EXERCISE MATERIALS>
----

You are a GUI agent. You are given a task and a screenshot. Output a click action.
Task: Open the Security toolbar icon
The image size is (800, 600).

----

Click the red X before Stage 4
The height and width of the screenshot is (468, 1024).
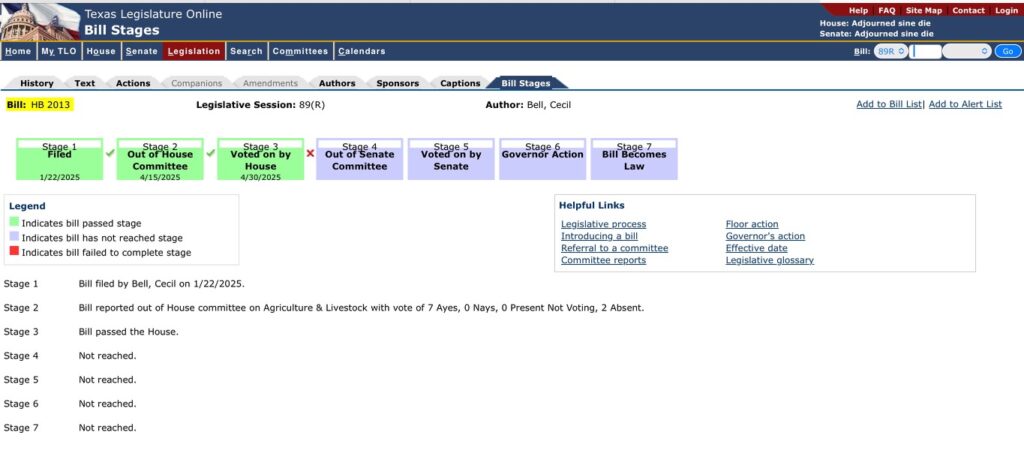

----

INSTRUCTIONS TO FOLLOW>
In the material above, locate the line containing "Click the red X before Stage 4" and the line containing "The height and". Transcribe exactly those two lines and every line between them, and nothing more.

REPLY>
Click the red X before Stage 4
The height and width of the screenshot is (468, 1024).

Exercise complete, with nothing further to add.